>>
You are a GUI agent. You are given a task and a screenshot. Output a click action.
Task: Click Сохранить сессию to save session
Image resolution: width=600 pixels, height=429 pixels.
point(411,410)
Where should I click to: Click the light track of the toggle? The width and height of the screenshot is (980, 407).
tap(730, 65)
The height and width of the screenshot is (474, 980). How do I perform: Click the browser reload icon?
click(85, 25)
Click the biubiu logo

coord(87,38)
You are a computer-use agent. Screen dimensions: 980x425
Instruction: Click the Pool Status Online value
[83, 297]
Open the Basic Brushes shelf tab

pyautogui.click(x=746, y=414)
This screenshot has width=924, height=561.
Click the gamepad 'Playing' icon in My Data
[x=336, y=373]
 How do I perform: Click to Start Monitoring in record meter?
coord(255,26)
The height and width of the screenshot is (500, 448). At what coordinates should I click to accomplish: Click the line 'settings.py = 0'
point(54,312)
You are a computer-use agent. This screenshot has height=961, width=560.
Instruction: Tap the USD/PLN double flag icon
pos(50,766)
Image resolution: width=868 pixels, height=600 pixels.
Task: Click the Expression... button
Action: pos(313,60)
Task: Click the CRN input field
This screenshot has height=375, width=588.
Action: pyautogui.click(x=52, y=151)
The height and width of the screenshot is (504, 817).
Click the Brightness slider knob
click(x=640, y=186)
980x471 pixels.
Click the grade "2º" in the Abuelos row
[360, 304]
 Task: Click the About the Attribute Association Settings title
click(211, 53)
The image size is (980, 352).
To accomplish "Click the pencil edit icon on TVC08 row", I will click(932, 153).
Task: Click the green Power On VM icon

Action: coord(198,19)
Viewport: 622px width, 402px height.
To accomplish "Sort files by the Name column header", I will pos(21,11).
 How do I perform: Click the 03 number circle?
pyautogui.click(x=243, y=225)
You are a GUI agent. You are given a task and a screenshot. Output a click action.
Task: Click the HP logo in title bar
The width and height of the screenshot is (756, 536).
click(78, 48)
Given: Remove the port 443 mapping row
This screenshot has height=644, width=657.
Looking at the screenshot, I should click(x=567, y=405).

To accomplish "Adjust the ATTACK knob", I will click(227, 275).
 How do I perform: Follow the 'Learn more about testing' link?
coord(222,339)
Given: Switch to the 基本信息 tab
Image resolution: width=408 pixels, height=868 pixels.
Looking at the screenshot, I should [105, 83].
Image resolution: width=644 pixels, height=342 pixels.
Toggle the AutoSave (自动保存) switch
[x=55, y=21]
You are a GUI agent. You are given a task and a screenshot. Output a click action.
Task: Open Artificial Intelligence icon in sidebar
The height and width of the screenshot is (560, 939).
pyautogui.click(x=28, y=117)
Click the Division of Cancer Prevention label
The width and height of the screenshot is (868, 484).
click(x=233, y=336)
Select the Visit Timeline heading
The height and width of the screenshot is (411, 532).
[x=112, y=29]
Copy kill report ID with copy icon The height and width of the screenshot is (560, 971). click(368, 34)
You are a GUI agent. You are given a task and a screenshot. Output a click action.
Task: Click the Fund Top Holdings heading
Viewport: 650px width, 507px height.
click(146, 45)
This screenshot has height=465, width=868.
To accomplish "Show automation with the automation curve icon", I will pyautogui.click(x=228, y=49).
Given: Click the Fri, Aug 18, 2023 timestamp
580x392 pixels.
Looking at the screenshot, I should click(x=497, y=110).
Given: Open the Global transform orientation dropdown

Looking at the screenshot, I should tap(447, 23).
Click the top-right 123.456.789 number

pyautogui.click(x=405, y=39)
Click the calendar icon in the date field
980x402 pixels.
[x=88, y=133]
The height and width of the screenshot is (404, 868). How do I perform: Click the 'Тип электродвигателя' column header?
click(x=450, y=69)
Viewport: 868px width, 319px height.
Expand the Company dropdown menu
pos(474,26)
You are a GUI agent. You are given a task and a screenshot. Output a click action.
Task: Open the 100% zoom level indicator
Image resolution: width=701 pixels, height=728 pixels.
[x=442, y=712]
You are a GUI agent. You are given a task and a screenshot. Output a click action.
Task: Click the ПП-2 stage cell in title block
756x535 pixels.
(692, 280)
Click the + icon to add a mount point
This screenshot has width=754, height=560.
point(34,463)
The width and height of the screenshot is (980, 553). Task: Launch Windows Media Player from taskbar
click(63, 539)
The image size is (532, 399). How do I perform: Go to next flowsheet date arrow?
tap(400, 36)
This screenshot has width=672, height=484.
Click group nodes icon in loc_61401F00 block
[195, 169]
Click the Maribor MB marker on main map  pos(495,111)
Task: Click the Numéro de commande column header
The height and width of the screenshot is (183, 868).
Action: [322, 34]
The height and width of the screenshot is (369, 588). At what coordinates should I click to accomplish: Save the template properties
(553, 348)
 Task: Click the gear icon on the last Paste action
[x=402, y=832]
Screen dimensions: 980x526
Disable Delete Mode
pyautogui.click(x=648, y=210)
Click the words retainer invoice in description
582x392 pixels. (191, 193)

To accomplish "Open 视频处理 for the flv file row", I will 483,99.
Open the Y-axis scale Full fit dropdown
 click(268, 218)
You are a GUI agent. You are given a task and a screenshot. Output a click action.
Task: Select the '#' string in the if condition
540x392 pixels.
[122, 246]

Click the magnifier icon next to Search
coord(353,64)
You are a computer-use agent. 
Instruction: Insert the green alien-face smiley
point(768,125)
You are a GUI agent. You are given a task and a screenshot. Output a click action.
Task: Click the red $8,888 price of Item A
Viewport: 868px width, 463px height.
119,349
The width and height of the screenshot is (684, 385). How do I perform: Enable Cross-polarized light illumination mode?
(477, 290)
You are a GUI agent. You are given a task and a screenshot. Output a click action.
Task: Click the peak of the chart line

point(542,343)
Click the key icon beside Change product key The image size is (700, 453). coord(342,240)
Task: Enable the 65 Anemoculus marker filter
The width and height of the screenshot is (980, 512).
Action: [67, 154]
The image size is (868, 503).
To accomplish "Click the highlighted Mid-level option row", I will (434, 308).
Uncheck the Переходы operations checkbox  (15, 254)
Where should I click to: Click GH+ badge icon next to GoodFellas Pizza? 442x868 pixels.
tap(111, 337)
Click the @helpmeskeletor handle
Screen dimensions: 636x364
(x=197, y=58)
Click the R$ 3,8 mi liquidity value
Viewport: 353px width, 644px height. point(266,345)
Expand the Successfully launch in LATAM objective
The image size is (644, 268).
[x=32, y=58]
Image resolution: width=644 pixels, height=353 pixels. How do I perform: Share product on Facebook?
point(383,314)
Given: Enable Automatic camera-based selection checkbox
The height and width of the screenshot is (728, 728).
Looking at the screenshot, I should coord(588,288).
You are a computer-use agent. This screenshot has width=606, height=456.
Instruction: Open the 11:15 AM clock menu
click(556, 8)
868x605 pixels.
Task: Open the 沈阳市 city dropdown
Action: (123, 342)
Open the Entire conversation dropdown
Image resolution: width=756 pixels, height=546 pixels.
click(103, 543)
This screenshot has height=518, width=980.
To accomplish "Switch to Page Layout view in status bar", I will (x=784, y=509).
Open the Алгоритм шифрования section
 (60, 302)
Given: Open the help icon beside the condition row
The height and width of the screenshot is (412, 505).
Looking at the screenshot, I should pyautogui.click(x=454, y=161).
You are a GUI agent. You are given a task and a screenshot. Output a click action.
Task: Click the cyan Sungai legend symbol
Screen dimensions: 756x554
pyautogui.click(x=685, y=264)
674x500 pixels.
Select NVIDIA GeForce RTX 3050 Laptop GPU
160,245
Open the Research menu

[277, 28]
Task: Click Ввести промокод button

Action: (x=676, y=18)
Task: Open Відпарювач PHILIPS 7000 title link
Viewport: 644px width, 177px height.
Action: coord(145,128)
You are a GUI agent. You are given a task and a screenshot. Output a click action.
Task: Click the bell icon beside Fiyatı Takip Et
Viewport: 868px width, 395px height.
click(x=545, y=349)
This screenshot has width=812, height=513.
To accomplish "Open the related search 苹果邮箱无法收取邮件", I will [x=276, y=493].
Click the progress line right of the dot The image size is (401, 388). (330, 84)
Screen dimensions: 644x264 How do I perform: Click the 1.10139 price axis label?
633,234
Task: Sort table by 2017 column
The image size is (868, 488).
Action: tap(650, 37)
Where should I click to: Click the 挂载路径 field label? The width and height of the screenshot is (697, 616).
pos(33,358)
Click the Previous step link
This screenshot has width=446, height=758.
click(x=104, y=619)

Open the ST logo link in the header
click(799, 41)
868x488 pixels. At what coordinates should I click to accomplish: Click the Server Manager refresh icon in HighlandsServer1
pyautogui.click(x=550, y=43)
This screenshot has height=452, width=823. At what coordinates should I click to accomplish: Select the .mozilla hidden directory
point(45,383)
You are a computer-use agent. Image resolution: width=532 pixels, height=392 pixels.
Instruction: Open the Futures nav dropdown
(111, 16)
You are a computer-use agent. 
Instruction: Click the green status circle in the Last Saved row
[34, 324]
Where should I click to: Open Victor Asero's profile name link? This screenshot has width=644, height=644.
<<
[WHAT IS BEING ASKED]:
Above are the entries; copy every line among them that contains the word "checkbox".

[SOLUTION]:
Uncheck the Переходы operations checkbox  (15, 254)
Given: Enable Automatic camera-based selection checkbox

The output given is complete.